Plans to replace a busy Cambridge gyratory with a “shared surface” unsignalised junction without traffic signals have been branded not radical enough by one local councillor, who would like to see the area prioritise pedestrians and cycles and remove non-essential through-traffic altogether.

Proposals to improve Mitcham’s Corner, which the council’s urban design chief says is currently “long past its sell-by date”, could see an unsignalised “double roundel” (double roundabout) junction introduced on the main road through the area, with traffic prevented from entering some side streets.

However, while changes were welcomed in principal, Cambridge Council’s Cllr Ian Manning said the plans aren’t radical enough, joining cycle campaigners in calling for a trial reduction in motor traffic through the area instead.

At a meeting discussing a concept for the junction, which relies on informal "shared surface" traffic calming measures, Cllr Manning said New York style road improvement trials should be trialled instead.

He said: “I actually don’t think it’s radical enough. We’ve got a policy, through the county council, of trialling much more radical schemes…it would allow you to do things like try blocking off that entire area apart from essential vehicles and completely pedestrianising it”.

He also said changes should be trialled on the street, rather than modelled theoretically.

Cambridge Cycling Campaign's Hester Wells said the plans do too little to improve safety, and could worsen safety for cyclists and pedestrians. 

She said: “I’m really pleased that there are these proposals for improvements to Mitcham’s Corner, I think it’s an excellent thing...but I am very worried about the double roundel that is being introduced.

“The most dangerous junction in Cambridge for cycling is the Lensfield [Road] double roundabout, which the council’s about to fix and I can’t believe that as the council’s fixing one double roundabout they’re considering putting in another.”

“Shared surface doesn’t stop it being a major through-route for cars. It doesn’t remove the amount of traffic that’s going through it.”

She said blind users and children will struggle to differentiate between road and pavement, and drivers may not slow down enough to make it safe for them to cross.

Council urban design chief, Glen Richardson, pointed out designs are still at concept stage and are not fixed. In response to questions by Councillor Smart, the council lead for cycling, he said cyclists would have to behave like cars to use the roundels, as they do at most UK roundabouts now. He said he understood the scepticism about the double roundels, but believes the scheme can work. 

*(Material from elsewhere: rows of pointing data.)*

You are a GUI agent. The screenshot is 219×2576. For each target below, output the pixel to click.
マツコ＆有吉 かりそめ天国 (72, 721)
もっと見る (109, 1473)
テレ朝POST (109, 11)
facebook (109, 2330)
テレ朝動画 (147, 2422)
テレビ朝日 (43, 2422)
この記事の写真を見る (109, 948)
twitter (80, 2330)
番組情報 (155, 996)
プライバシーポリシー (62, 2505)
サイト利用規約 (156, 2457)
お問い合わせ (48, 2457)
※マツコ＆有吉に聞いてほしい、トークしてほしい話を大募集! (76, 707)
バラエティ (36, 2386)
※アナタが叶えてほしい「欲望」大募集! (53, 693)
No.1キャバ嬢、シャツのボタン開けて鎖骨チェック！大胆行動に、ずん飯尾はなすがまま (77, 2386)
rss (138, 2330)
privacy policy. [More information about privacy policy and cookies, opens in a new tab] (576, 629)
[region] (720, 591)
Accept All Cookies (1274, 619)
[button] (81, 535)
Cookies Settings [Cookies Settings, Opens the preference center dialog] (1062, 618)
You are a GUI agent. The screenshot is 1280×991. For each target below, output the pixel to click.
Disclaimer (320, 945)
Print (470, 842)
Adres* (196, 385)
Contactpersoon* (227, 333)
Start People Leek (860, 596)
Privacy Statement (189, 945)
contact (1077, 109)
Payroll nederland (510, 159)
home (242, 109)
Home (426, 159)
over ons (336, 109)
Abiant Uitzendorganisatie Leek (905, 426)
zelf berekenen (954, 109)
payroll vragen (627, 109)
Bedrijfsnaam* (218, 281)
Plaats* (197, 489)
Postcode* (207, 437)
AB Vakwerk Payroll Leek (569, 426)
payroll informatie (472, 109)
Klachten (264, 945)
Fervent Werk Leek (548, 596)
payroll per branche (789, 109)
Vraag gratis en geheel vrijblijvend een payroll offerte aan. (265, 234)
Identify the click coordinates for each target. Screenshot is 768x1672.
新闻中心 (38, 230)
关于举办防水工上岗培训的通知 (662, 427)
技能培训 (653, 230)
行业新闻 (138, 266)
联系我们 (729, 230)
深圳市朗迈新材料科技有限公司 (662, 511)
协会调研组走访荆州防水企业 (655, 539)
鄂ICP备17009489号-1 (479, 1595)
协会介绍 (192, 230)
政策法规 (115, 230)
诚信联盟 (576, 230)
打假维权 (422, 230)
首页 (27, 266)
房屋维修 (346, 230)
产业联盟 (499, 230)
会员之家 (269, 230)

He said: “These kind of concepts take some getting used to and there’s some modification and change in behaviour needed but I can assure you that there are a number of schemes, not just on the continent but the UK, both in London and in Brighton and Ashford, Kent, that have gone this route of shared surface. It has been implemented successfully in a number of areas.”

He also referred to Poynton where a similar scheme was introduced, but Wells argued Poynton is not comparable with Cambridge in terms of cycling numbers.